Upload a copy of your mdProps.prop file to the newly created location. This copy of the props file will need to be edited so that data_path=<cluster data location>
.
Copy Melissa Data Plugins to HDFS
The full Melissa Data plugin needs to be copied to HDFS
. It will be located under opt/pentao/mapreduce/{pentaho-shim name 6.1hdp22}/plugins/steps
.
In the C:\Pentaho\design-tools\data-integration\plugins\pentaho-big-data-plugin
there is file called plugin
. Open that file and make sure the property pmr.kettle.dfs.install.dir=/opt/pentaho/mapreduce
is there or uncommented.
Add the property pmr.kettle.additional.plugins=steps
. This will copy the steps folder with all the Melissa Data plugs-in to HDFS
. This will only copy if the steps folders do not exist in HDFS
. So, if you want to update the plugins in HDFS
make sure to delete the steps directory in HDFS
and it will copy the new plugins when Pentaho runs a MapReduce job.

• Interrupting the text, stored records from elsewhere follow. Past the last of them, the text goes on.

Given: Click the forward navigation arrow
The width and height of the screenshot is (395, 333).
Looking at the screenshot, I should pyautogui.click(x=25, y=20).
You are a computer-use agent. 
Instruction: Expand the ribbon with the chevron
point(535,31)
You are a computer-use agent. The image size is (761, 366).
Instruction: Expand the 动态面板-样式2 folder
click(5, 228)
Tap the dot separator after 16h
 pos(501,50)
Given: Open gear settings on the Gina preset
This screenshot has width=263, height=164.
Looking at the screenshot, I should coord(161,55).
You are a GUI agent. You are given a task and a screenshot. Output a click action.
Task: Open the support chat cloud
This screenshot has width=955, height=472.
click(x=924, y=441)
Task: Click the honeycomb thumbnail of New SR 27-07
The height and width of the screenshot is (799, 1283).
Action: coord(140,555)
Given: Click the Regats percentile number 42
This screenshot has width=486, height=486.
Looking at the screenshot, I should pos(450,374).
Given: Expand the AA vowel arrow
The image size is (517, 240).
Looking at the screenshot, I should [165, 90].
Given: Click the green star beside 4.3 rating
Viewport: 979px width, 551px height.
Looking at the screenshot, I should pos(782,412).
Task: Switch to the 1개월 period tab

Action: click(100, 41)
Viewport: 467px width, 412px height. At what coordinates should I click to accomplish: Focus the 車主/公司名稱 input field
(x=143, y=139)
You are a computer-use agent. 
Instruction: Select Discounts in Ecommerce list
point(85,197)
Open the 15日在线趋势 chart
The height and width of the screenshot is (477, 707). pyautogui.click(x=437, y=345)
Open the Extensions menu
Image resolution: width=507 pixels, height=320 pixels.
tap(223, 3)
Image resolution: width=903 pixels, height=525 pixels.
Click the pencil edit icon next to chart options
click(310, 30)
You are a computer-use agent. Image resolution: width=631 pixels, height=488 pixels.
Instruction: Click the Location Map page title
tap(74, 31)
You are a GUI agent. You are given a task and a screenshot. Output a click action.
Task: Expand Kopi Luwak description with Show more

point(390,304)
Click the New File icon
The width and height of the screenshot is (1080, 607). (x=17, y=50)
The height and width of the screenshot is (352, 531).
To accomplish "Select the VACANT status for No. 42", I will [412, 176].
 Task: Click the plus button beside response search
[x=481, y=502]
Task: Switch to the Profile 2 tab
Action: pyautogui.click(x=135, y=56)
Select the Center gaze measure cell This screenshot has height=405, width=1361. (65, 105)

Under tools Hadoop distribution, pick the appropriate shim distribution.
Pentaho
Create Cluster
In Pentaho under Hadoop clusters create a new cluster and add the properties. You might want to change the host file on your computer with the IP address and name of the cluster. Here is an example of the configuration in Pentaho.
Click Test to test you cluster.
Create Transformation
In Pentaho create a new transformation for a job you’re trying to run. Here is an example of Match Up transformation for Hadoop. You must define in the field splitter the Field Names. They must be the same as the column names from the CSV file or database.
Create New Job
Close the transformation and create new Job.
You can use a Hadoop file copy if you want to copy files from the local disk to HDFS
. Below is a setup with a Hadoop File copy and the Pentaho MapReduce Tool in Pentaho.
Mapper Tab
Under Pentaho MapReduce Mapper select Mapper Input Step Name and the Mapper Output Step Name from the transformation. Be sure to include the location of the transformation.
Job Setup Tab
Under the job setup include the input and output path in HDFS
.
Cluster Tab
Select the cluster information from the Cluster tab.
User Defined Tab
In order for the files to be picked up and added to the correct paths you will need to add some setting in the User Defined tab of the MapReduce job entry.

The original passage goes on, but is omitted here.